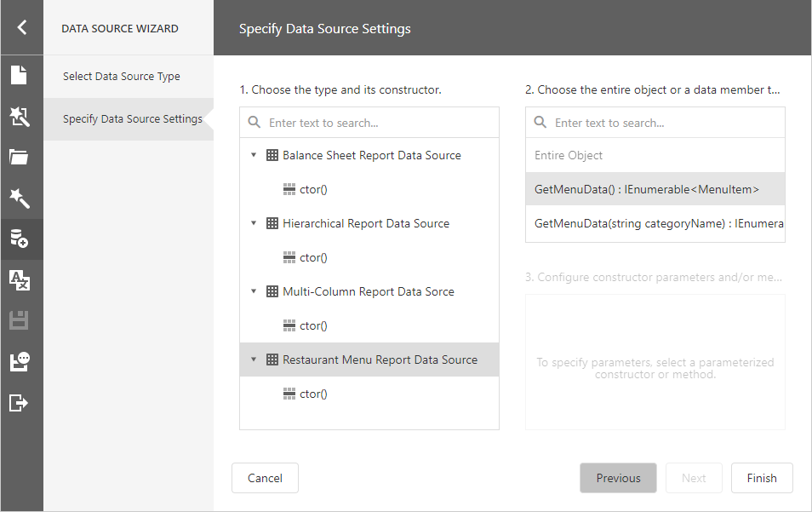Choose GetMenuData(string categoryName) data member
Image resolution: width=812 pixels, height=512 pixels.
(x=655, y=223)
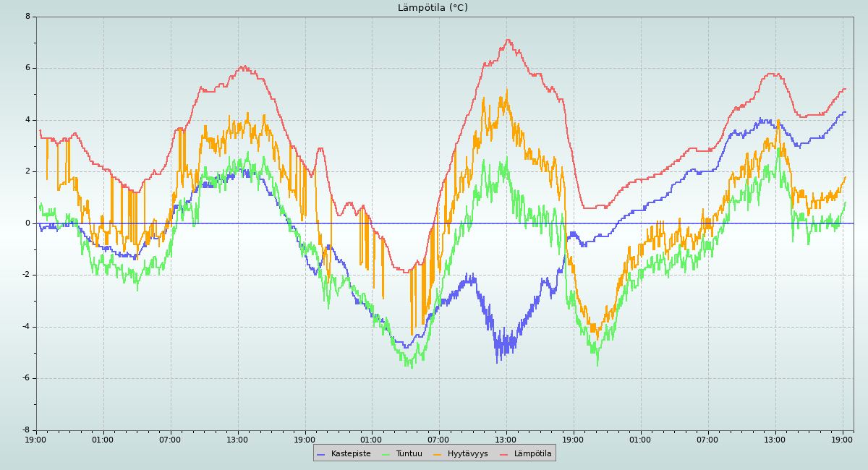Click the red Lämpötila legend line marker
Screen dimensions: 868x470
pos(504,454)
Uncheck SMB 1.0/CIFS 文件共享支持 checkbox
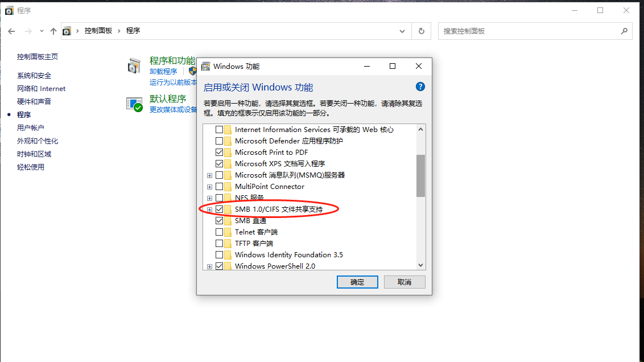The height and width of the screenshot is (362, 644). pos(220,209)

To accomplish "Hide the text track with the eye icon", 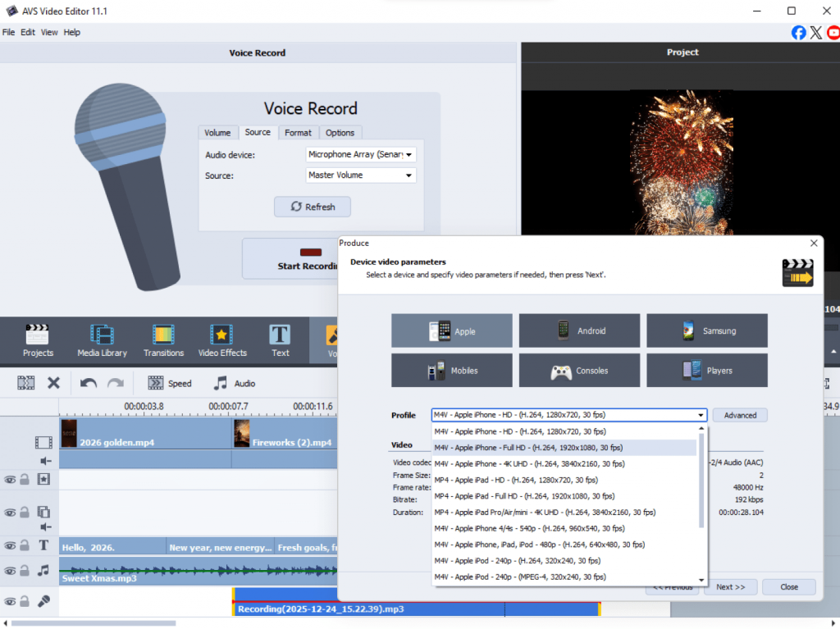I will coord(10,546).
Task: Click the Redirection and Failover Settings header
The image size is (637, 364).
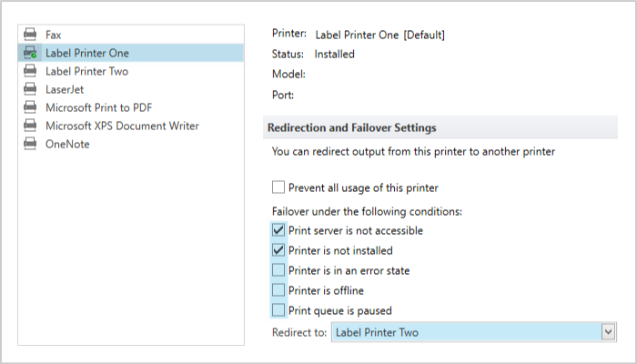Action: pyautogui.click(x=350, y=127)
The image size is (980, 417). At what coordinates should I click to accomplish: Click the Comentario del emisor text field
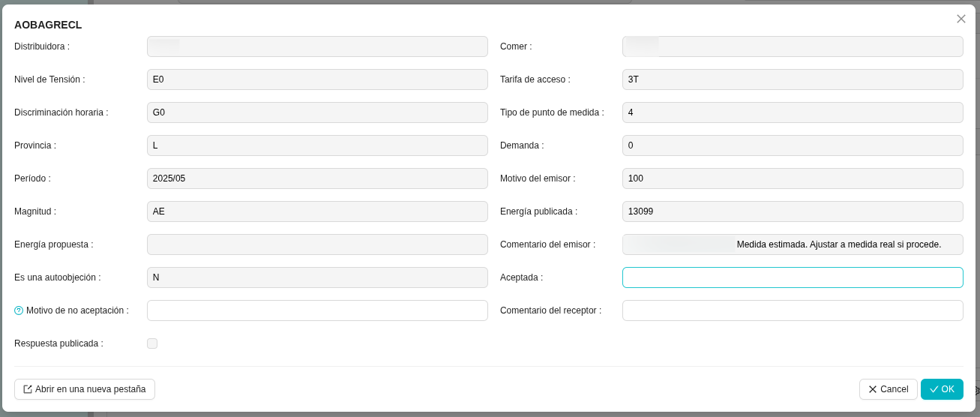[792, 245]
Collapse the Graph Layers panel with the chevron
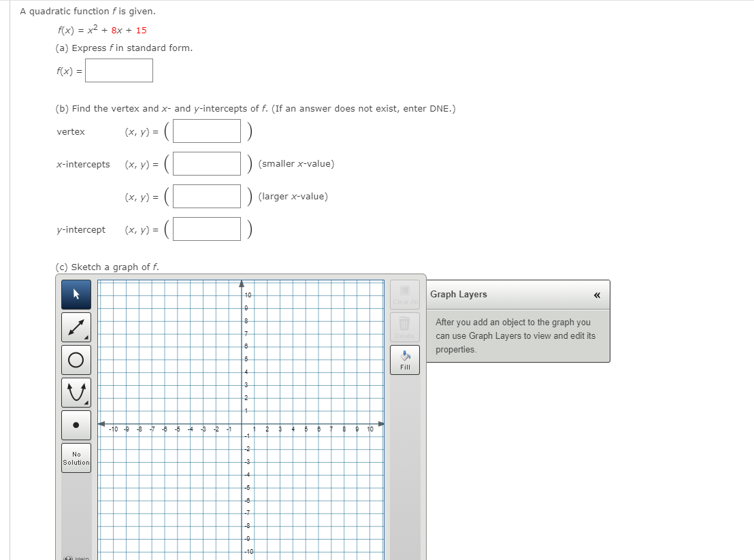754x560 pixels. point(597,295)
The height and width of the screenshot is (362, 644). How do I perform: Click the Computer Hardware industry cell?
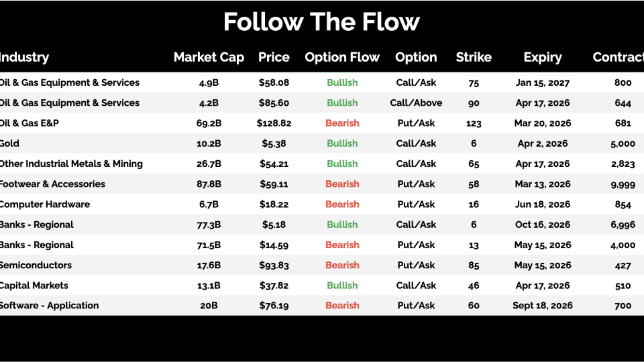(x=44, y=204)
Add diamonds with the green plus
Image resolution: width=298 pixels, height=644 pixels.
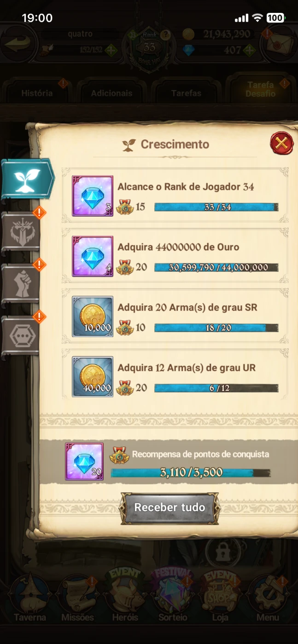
■ ■ ■ ■ ■
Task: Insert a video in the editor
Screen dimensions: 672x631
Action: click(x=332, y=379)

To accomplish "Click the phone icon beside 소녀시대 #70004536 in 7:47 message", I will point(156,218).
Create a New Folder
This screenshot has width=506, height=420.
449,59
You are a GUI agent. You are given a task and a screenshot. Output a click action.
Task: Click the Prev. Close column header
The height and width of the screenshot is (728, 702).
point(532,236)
■ ■ ■ ■ ■
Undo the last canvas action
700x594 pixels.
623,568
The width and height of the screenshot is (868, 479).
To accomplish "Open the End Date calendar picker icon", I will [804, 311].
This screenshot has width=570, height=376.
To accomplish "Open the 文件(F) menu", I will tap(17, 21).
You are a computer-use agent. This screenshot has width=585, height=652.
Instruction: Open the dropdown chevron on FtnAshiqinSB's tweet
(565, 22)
■ ■ ■ ■ ■
Among the lines above, list those that contain the word "header".

Task: Click the Redirection and Failover Settings header
Task: Click the Prev. Close column header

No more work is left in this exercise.